Adjusting to these standards takes some real attention, particularly if you’re managing multiple listings across different platforms with different rental housing fees and fee structures. At Village Home Services, we work with Florida hosts on exactly this kind of operational detail. Our short-term rental support includes building listings with compliant pricing structures from the start — which means you’re not retrofitting compliance into a setup built before these standards existed.

We understand how property management software fee settings work across the platforms Florida STR hosts typically use. Getting your total cost display right — on Airbnb, Vrbo, or wherever you advertise — is something we help configure so you’re not left guessing whether it’s correct. And because we work exclusively in The Villages and surrounding Florida communities, we’re also tracking what local governments and state laws are doing on top of federal requirements, so the picture we give you is complete.

The goal isn’t to make fee disclosure requirements feel like a project. It’s to handle the setup so your listing reflects what guests will actually pay — which builds trust, reduces disputes, and keeps your rental property clear of the scrutiny that’s now bearing down on the rental housing market broadly.

Frequently Asked Questions

Does the FTC crackdown apply only to large companies or also to small-scale hosts?

The Federal Trade Commission’s rules apply across the rental housing market regardless of business size. Enforcement actions have targeted large operators like Greystar Real Estate Partners, but the underlying standards for honest total price advertising and full disclosure of mandatory fees extend to every rental housing provider. Small-scale STR hosts are not exempt, which is precisely why a thorough STR operator audit matters now.

Are Florida-specific fee regulations different from the new FTC rules?

Florida hosts are subject to both federal FTC rules and applicable state laws governing rental housing fees. The FTC trade regulation rule sets a national baseline for consumer protection, but Florida and local governments may layer on additional requirements. Where state laws and federal standards differ, hosts should follow whichever is more stringent to stay fully compliant across the rental housing market.
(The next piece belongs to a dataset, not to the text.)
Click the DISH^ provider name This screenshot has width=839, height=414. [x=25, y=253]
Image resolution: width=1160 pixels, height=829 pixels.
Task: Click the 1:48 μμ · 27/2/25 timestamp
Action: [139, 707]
Does the FTC’s rule allow for a public comment period before it becomes final?

Yes. As part of the rulemaking process in the United States, the FTC’s rule on junk fees — including the junk fees rule covering rental housing — goes through a public comment period before it takes effect. That process allows industry groups, rental housing providers, and individual operators to weigh in before the final rule is issued.

How can a host update their listings to ensure full compliance?

Start inside your property management software and configure it to display upfront pricing with all mandatory fees — including cleaning fee disclosure — built into the total. Then verify the change across every platform where your rental property appears. Listing transparency means the price shown first is the true total price a guest will pay, with only government charges excluded.